Jeunesse

Louise, Eugénie, Alexandrine, Marie, DAVID est née à St Mandé, à côté de Paris, le 24 octobre 1868.

Son père, Louis-Pierre David est né le 5 juillet 1815 à Tours, dans le département d’Indre et Loire. Instituteur comme son père, mais en raison de ses idées politiques trop républicaines, il est exclu de l’enseignement. Il se dirige ensuite vers le journalisme. Il devient un révolutionnaire très actif en 1848. Il a alors trente-trois ans. Louis David choisit la Belgique pour terre d’exil à la suite du coup d’état du 2 septembre 1851.

La mère d’Alexandra, Alexandrine Borgmans, est née à Bruxelles le 30 janvier 1832, d’une mère Belge née à Louvain en 1809 et d’un père inconnu. Elle rencontre Louis David, il la demande en mariage, en 1854. De cette union est née Alexandra en 1868.

Les première fugues de l’enfant, notamment dans le bois de Vincennes, prémices de ses grands voyages ne la mènent pas très loin mais lui donnent un goût prononcé pour l’aventure.

Elle a six ans lorsque sa famille part pour Ixelles, au sud de Bruxelles. « Bruxelles est presque ma patrie. Petite Parisienne de moins de six ans, j’y suis arrivée toute hérissée de méfiance et de dédain, bien résolue, à bouder cette capitale » (Sous des nuées d’orage, Plon, 1940)

Alexandra ne perd jamais de vue son principal objectif : voyager ! Ce qu’elle a lu chez Jules Verne, elle veut l’expérimenter. A quinze ans, elle profite d’un séjour à Ostende pour fuir vers l’Angleterre. Elle recommence un peu plus tard en prenant le train pour les lacs italiens :  » Deux années s’écoulèrent encore. Devenue une jeune fille avisée, je préparai longuement et avec soin, le plan de ma troisième fugue. Un train m’amena en Suisse, je traversai le Saint-Gothard, à pied, et gagnai l’Italie, préludant, sans m’en douter, aux longs voyages pédestres que je devais effectuer, plus tard, en Asie.. » (Sous des nuées d’orage, Plon, 1940)

Attirée par l’étude des religions et plus particulièrement par les philosophies orientales qu’elle a découvertes au Musée Guimet, où, écrit-elle, sa vocation d’orientaliste est née.

En 1892, Elle part pour l’Angleterre, à Londres, et s’installe à la « Gnose suprême » une société secrète.
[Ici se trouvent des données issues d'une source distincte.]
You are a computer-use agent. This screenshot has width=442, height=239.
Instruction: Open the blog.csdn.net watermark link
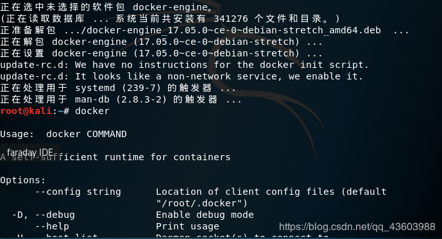[357, 227]

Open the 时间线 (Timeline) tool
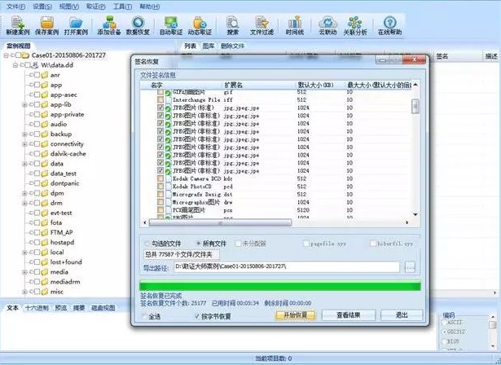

C’est au cours de ce séjour qu’elle entend parler de la « Société Théosophique ».

 En 1893, elle vit par intermittence entre Paris et la Belgique, Alexandra découvre les jeunes anarchistes de Bruxelles. C’est ainsi qu’elle fait la connaissance de Jean Hautstont, tous deux  anarchistes, passionnés d’orientalisme et fascinés par l’Asie, socialistes, musiciens… Alexandra fait également la connaissance d’Elisée Reclus, le grand géographe-anarchiste, avec lequel elle entretient une relation amicale et fidèle jusqu’au décès de ce dernier en juillet 1905.

Alexandra décide de s’embarquer pour un vrai beau et grand voyage. En  1894, elle prend un bateau à Marseille en direction de Colombo. Elle va enfin pouvoir perfectionner son sanskrit et fréquenter les véritables sages hindous. L’un d’eux la marque particulièrement : Bashkarananda, un vieil ascète qui vit nu dans un parc de roses à Bénarès et dont elle conserve un souvenir impérissable.

Alexandra a l’idée d’un traité anarchiste dont elle initie l’écriture et demande une préface à Elisée Reclus. « Pour la Vie » est un pamphlet libertaire qui est publié aux éditions de la « bibliothèque des temps nouveaux ». De cette imprimerie bruxelloise sont sortis d’autres livrets écrits par Reclus, Bakounine, Tolstoï, etc. « Pour la Vie » parait en décembre 1900. Quelques années plus tard, Alexandra et Jean Hautstont composent ensemble un opéra, Lydia, qui est monté au théâtre de la Monnaie à Bruxelles en 1904.